What you should do =>
List the usernames of everyone who posts in the RTA safety thread below.

Selected extract =>
# RTA Recommendations and Safety



## phanatik (1/7/15)

Hi Guys,

I am looking to get myself a RTA, but have no idea which one to go for.
I love dripping and use drippers on Mech's exclusively (Yes I overcame my fear), but dripping is not always possible. I also dont always need to turn the weather from sunny to overcast, so, although I love clouds, it's flavour and satisfaction I am really after.

Secondly, is it safe to use a RTA on a mech? I used my kayfun lite before, but I didnt know any better back then.

Lastly,
Tanks such as the Subtank and the Atlantis come with commercial coils. After my Aerotank Mega caused a short and resulted in a venting battery, would these be safe to use on a mech?

Safety is my first concern, so it the recommendation is ot use a vv/vw regulated mod I will go for that first.


----------



## Andre (1/7/15)

Personally I would not use an RTA on a mech. I only use mine on regulated devices. Only drippers (bf) on my Reos.

Reactions: Agree 1


----------



## BhavZ (1/7/15)

phanatik said:


> Hi Guys,
> 
> I am looking to get myself a RTA, but have no idea which one to go for.
> I love dripping and use drippers on Mech's exclusively (Yes I overcame my fear), but dripping is not always possible. I also dont always need to turn the weather from sunny to overcast, so, although I love clouds, it's flavour and satisfaction I am really after.
> ...


Personally I would not use any commercial tank on a mech as the 510 is not adjustable.

Information shown =>
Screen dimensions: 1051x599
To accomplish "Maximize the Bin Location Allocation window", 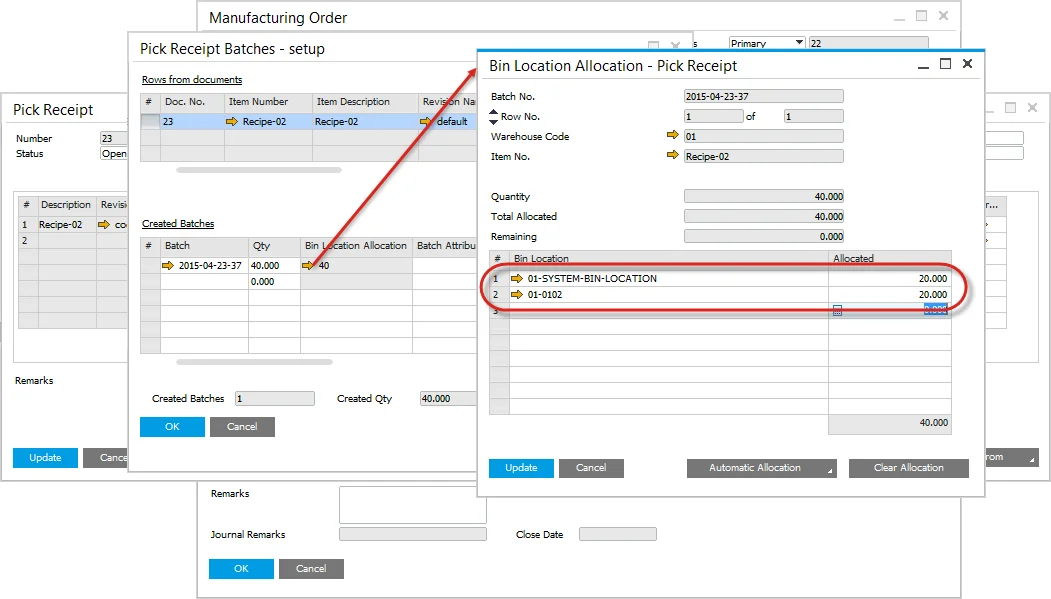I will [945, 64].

---

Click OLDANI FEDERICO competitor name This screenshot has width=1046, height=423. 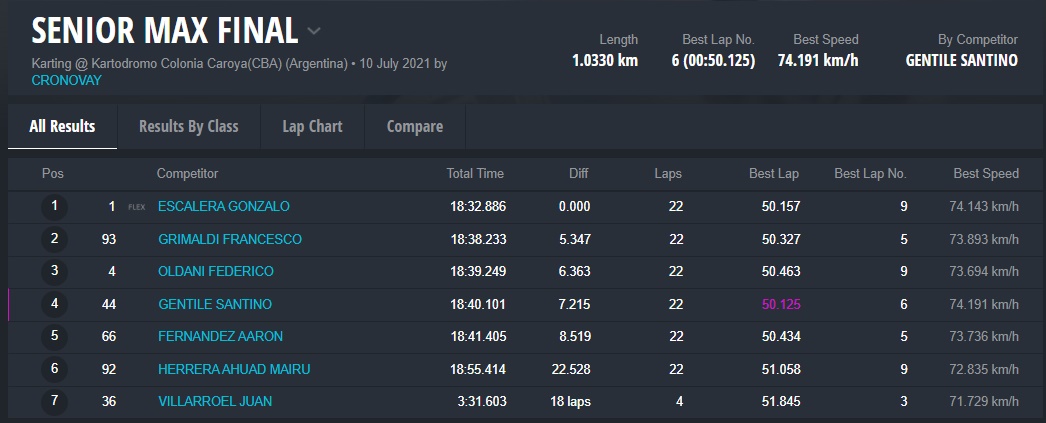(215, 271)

--

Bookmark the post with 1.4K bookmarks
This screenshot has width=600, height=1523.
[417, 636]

Exercise answer =>
phanatik, Andre, BhavZ